Europe expected to import record LNG in 2026: structural reliance on global gas markets deepens

Europe is expected to import a record volume of liquefied natural gas in 2026, underlining the region’s deepening reliance on global LNG markets. Reuters reported, citing the International Energy Agency’s quarterly Gas Market Report, that European LNG imports are forecast to reach 185 billion cubic metres in 2026. This would exceed the previous record of 175 bcm in 2025. The IEA also expects global LNG supply to grow by more than 7% in 2026, its fastest pace since 2019, with North America accounting for most of the projected 40 bcm increase.

The forecast reflects a major structural shift in Europe’s energy system. Since Russia’s full-scale invasion of Ukraine in 2022, the European Union has sought to reduce reliance on Russian energy and has increased imports of LNG from alternative suppliers, particularly the United States. In practical terms, this has changed Europe from a market historically anchored by large pipeline flows into a more globally exposed LNG buyer.

Record LNG imports should improve physical supply availability, but they do not remove market risk. LNG is flexible, tradable and globally priced. This means European buyers are increasingly competing with Asian buyers for cargoes, especially during periods of cold weather, low storage or supply disruption. The expected increase in global LNG supply is therefore supportive, but not automatically bearish in every scenario. Prices will still depend on the timing of new supply, shipping availability, Asian demand, European storage needs and geopolitical risks.

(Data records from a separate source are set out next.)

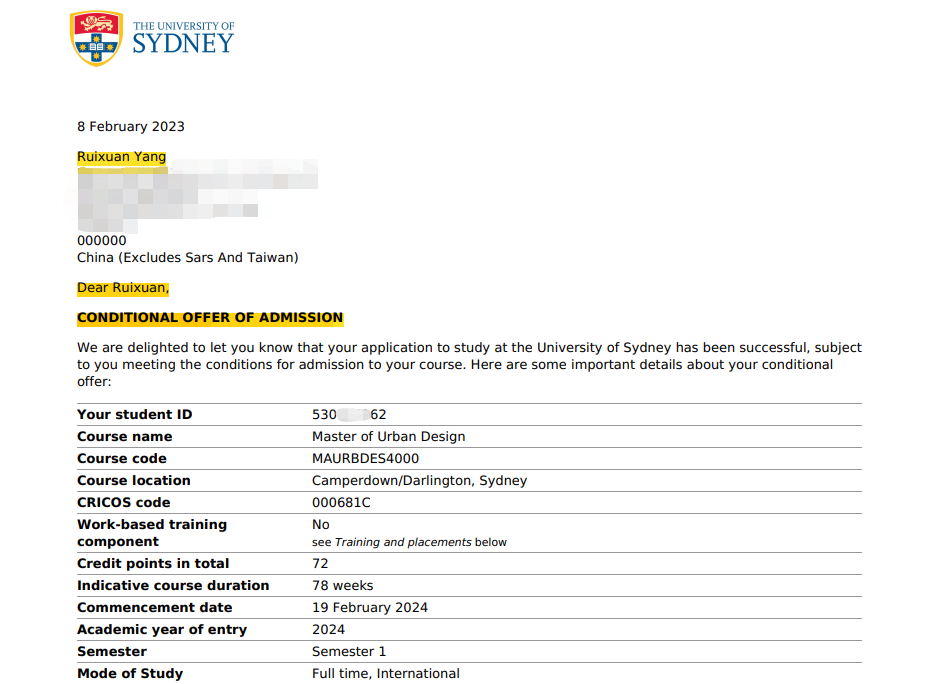Click the Your student ID row label
The image size is (937, 684).
134,415

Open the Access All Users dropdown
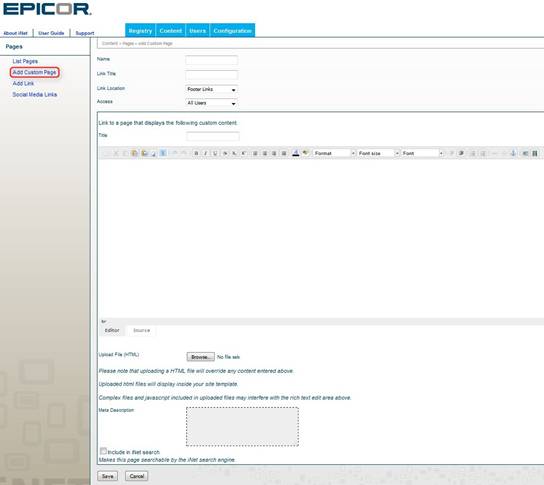[x=212, y=103]
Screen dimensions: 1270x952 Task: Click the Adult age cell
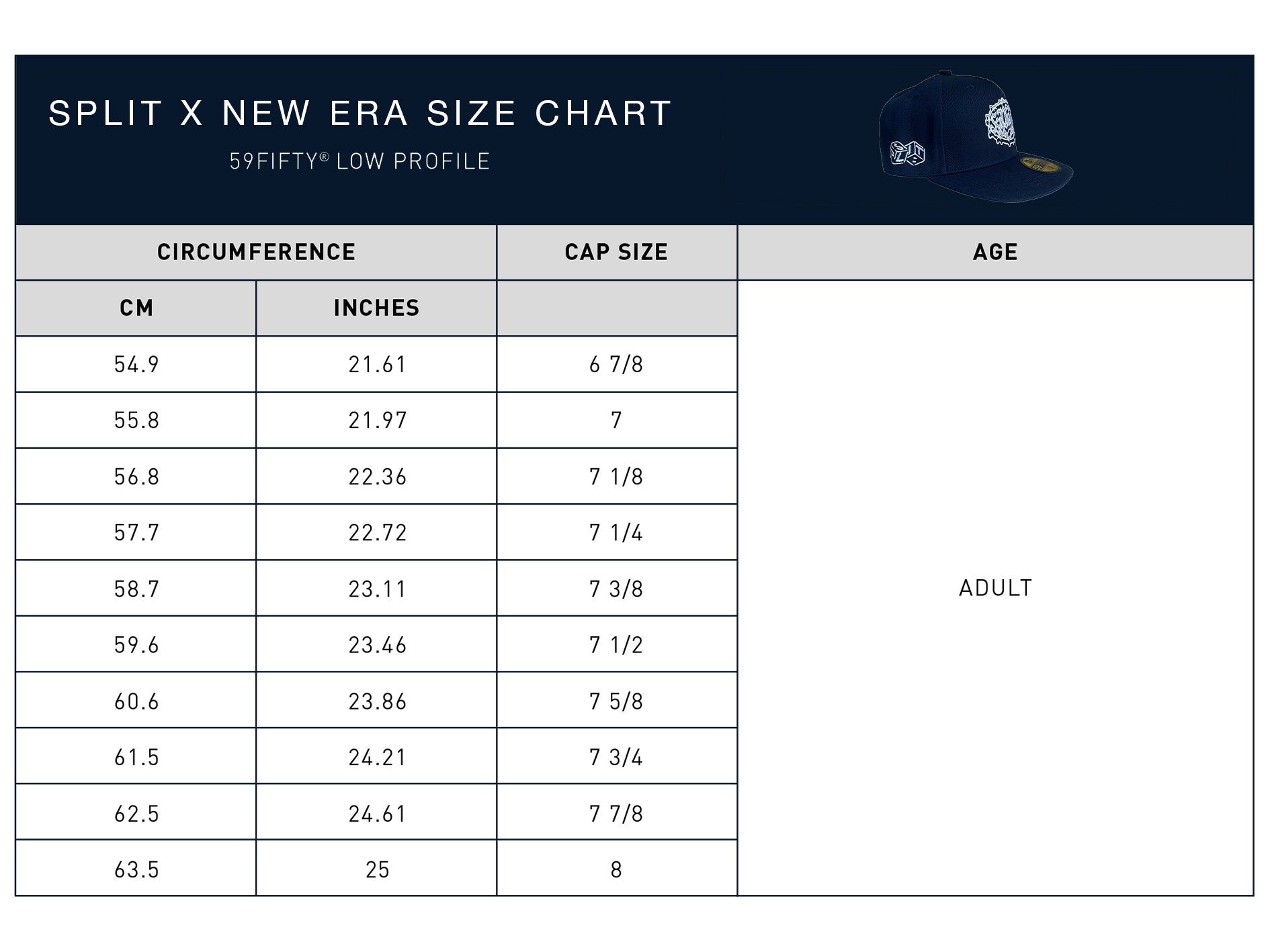tap(995, 588)
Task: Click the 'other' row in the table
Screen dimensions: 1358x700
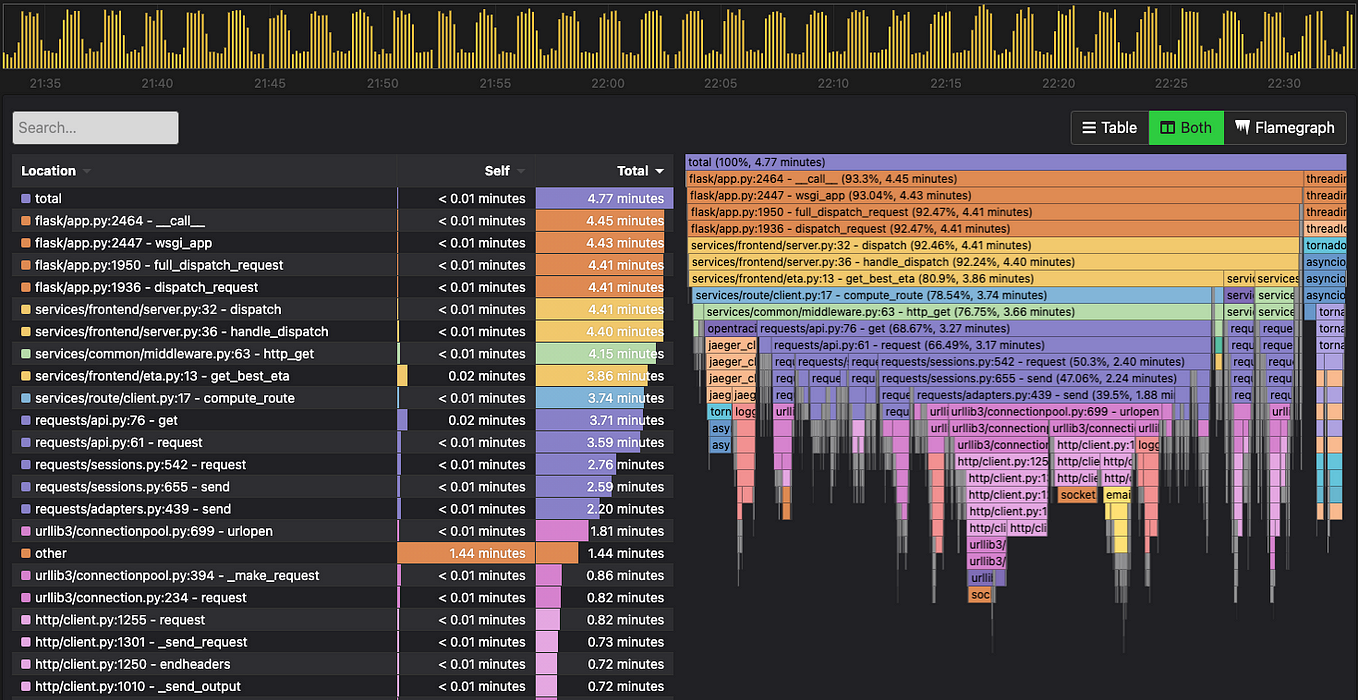Action: (200, 553)
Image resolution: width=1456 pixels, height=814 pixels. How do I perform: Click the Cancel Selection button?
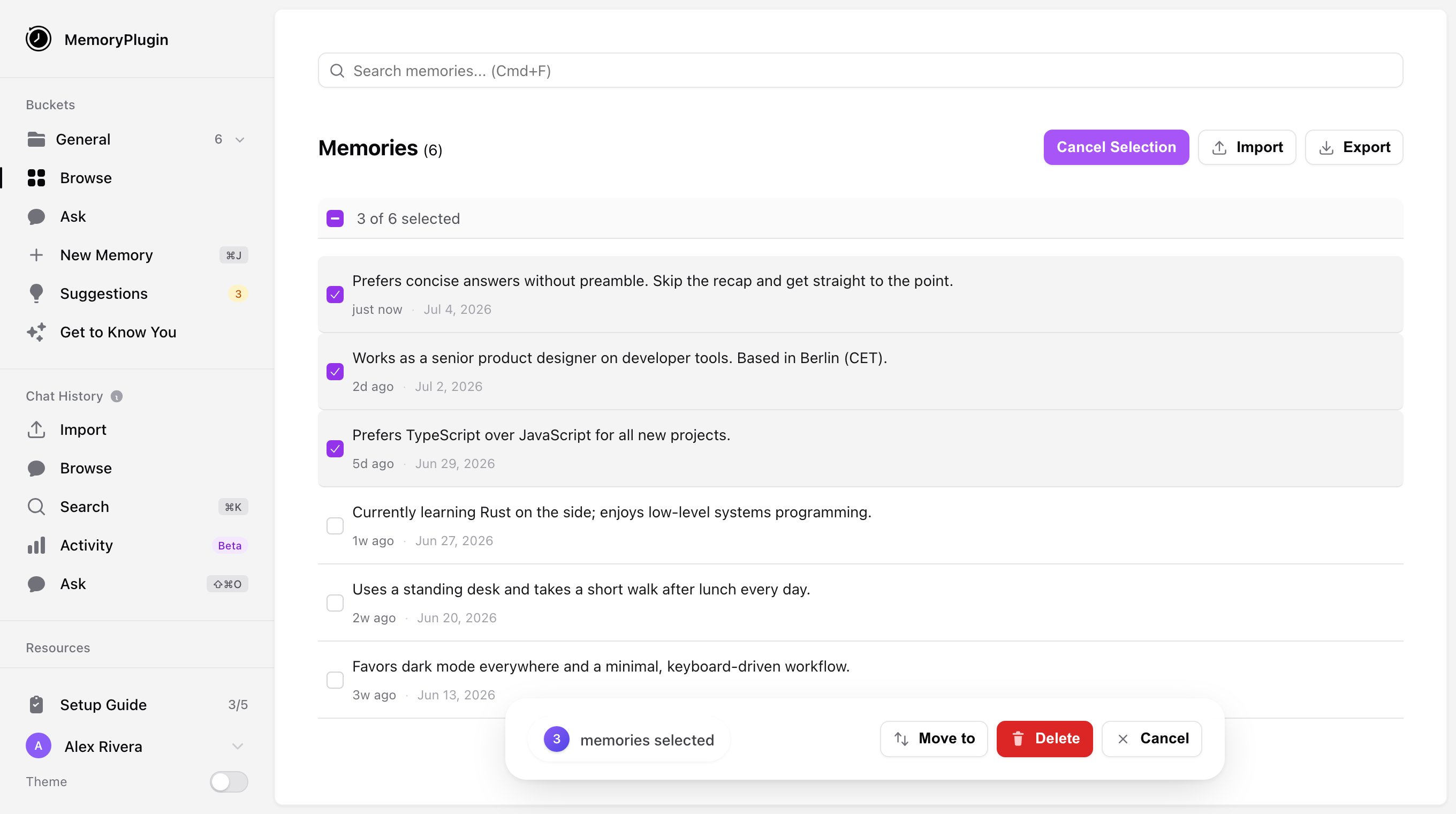(x=1116, y=148)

The IEA’s forecast also suggests that the next phase of the European gas market will be shaped less by immediate scarcity and more by competition, liquidity and portfolio flexibility. Reuters reported that the IEA expects the new LNG supply wave to improve market liquidity and put downward pressure on prices. At the same time, the agency warned that geopolitical risks and weather conditions remain important factors for global gas markets, requiring continued energy-security vigilance.

For European consumers, this creates a mixed picture. More LNG supply can reduce the probability of extreme scarcity pricing, particularly if North American export growth arrives as expected. However, greater LNG dependence also means that Europe’s prices remain linked to global shocks. A disruption at a major liquefaction plant, shipping route or LNG-exporting region can influence European hub prices even if domestic demand is unchanged. The market becomes more liquid, but also more internationally interconnected.

For energy buyers, the main implication is that LNG availability should not be confused with price certainty. The forecast of record imports improves the supply outlook, but procurement strategies still need to account for volatility. Buyers should monitor not only European storage and TTF forward curves, but also US liquefaction performance, Asian spot demand, shipping constraints and the timing of new LNG projects.

The policy implication is also clear. Europe’s LNG strategy has helped replace lost Russian pipeline volumes, but it has also shifted part of the region’s energy-security exposure from pipeline politics to global commodity competition. Infrastructure, storage and long-term contracting will therefore remain important. LNG import capacity alone is not enough; Europe also needs timely refill incentives, adequate storage levels, diversified suppliers and demand-side flexibility.

Overall, the IEA forecast points to a better-supplied LNG market in 2026, with Europe expected to remain a central buyer. This should help stabilise the post-Russian-pipeline gas system, but it does not eliminate price risk. Europe’s gas market is becoming more liquid and more diversified, but also more dependent on global LNG dynamics.